Whatever pictures the entries hold, omit them, and output exactly the lines from the one containing "Task: Disable the CoreGPT model toggle" through the final line.

TASK INPUT:
+---+

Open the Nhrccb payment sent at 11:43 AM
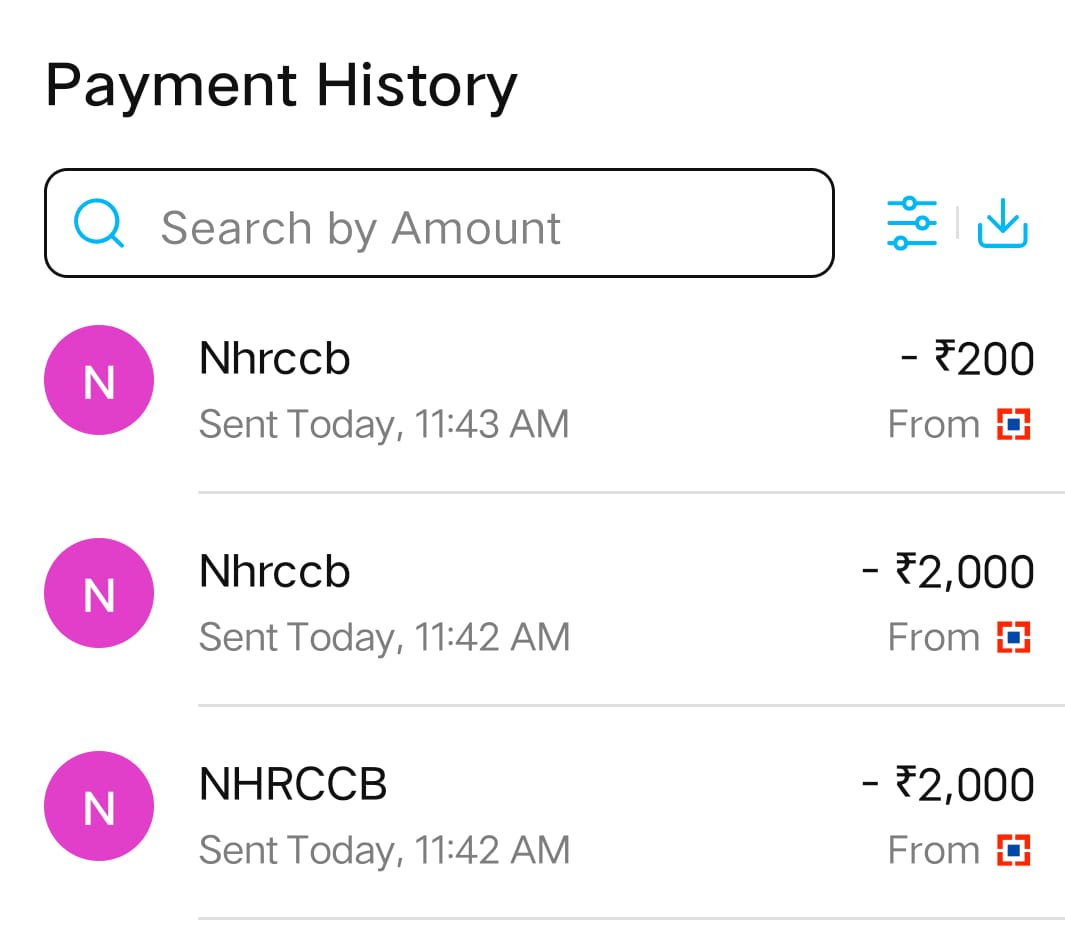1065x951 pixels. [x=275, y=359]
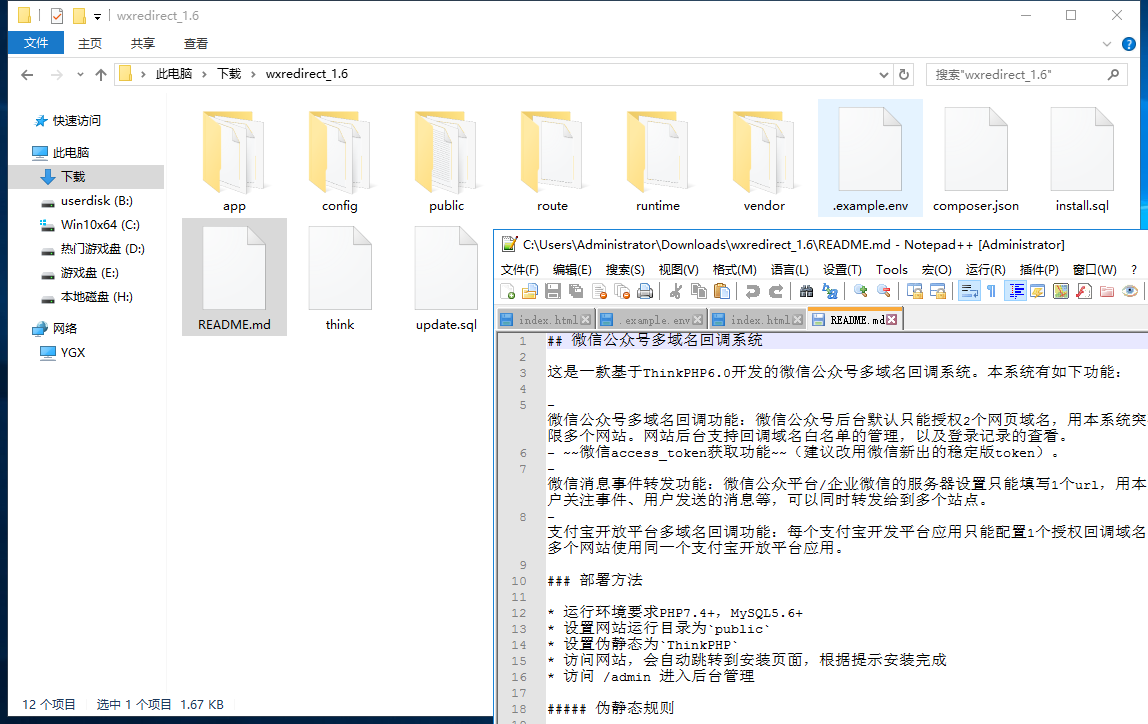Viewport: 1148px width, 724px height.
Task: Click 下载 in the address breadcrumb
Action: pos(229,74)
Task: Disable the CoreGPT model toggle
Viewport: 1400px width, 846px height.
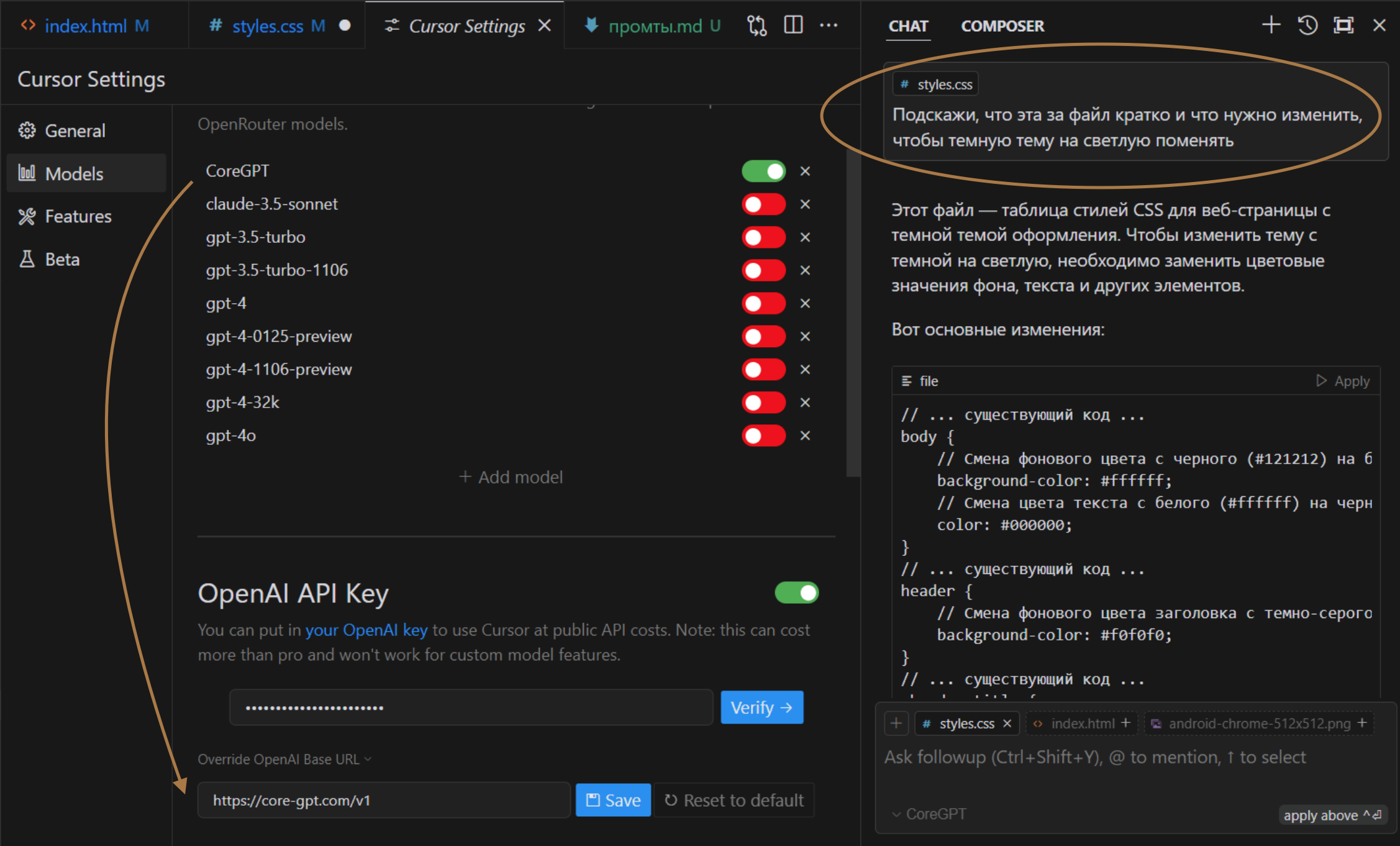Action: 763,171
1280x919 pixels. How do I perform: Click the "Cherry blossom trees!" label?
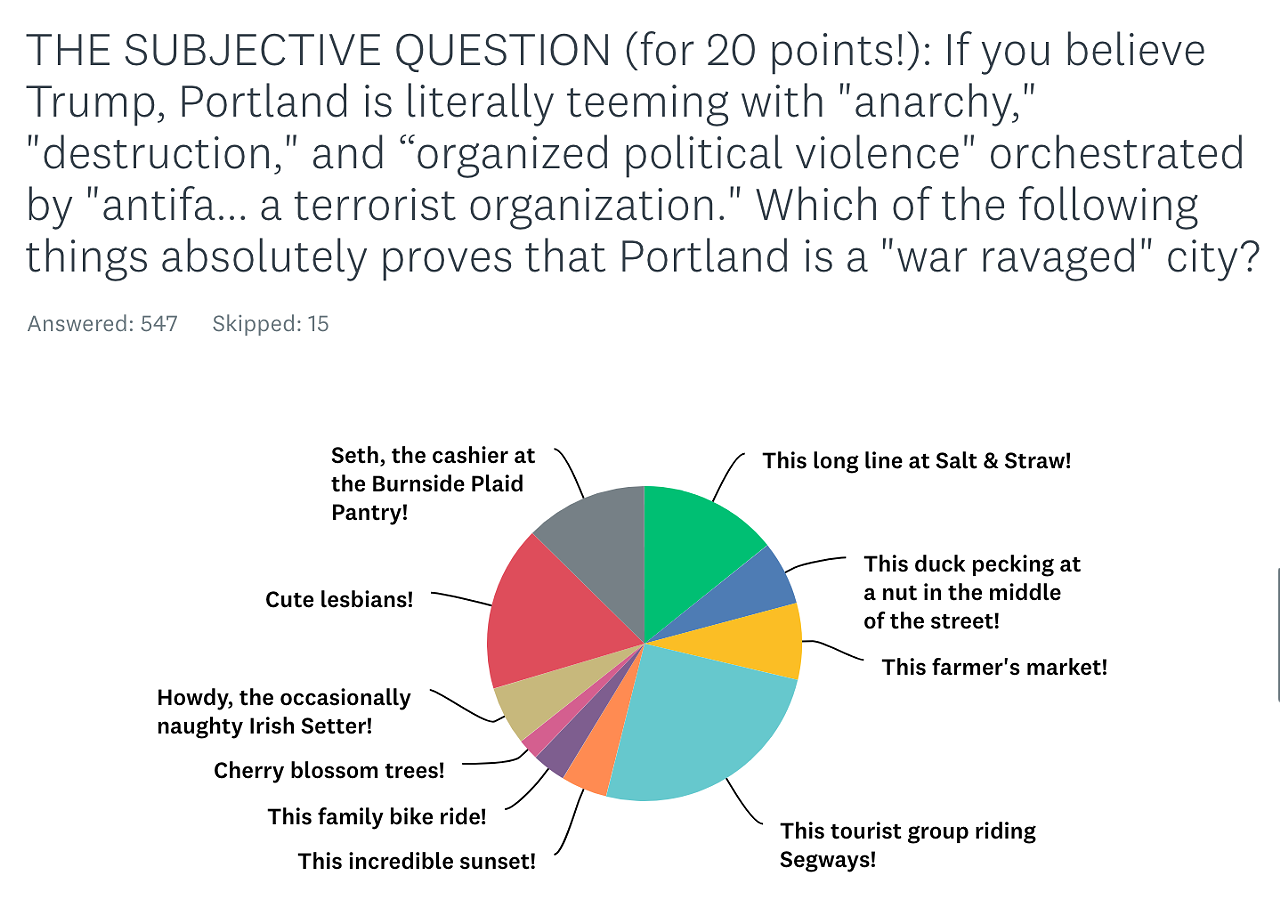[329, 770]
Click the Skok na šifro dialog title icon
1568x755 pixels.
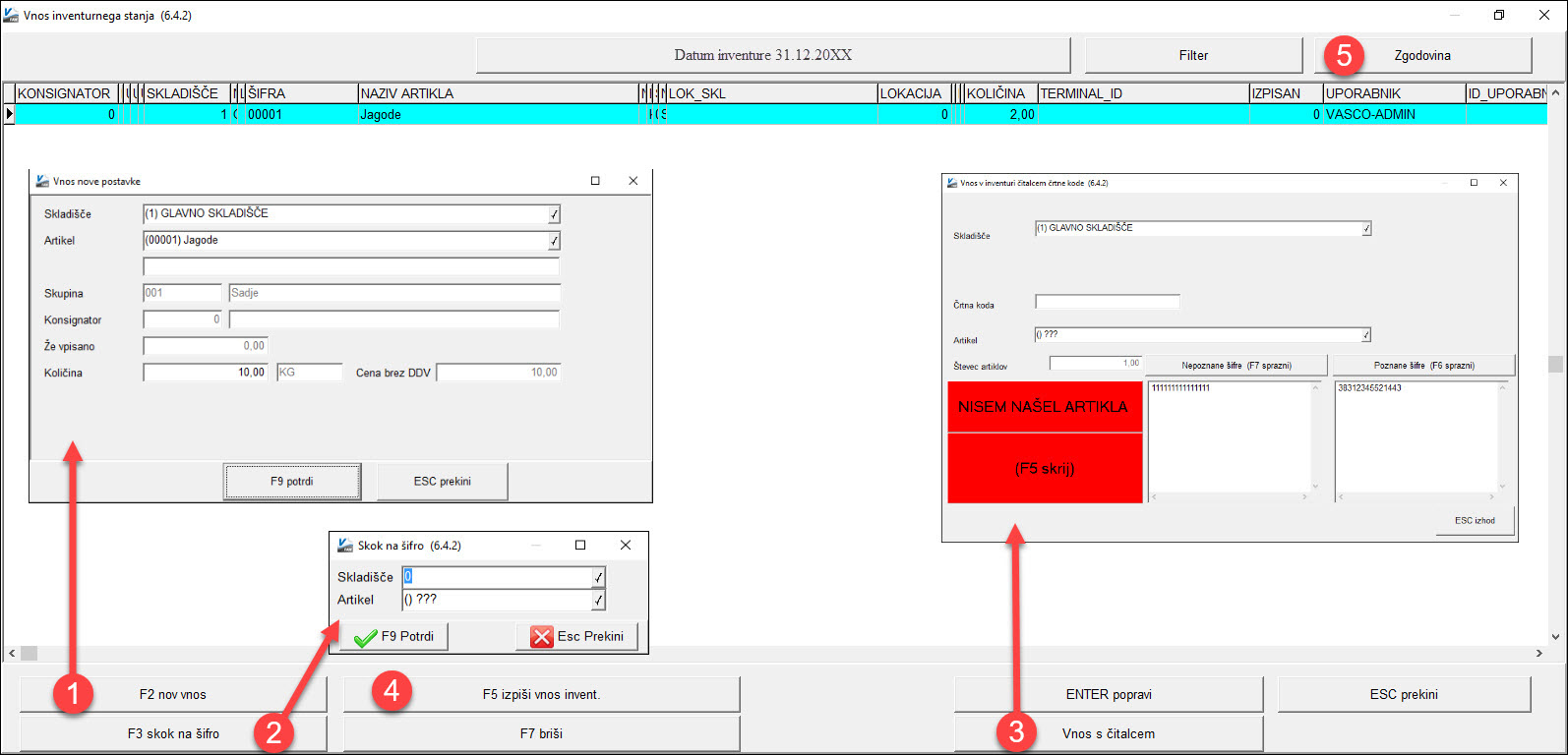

+---+

WRITTEN REPLY:
Task: Disable the CoreGPT model toggle
Viewport: 1400px width, 846px height.
Action: 763,171
1280x919 pixels. How do I perform: Click the "Cherry blossom trees!" label?
[329, 770]
Click the Skok na šifro dialog title icon
1568x755 pixels.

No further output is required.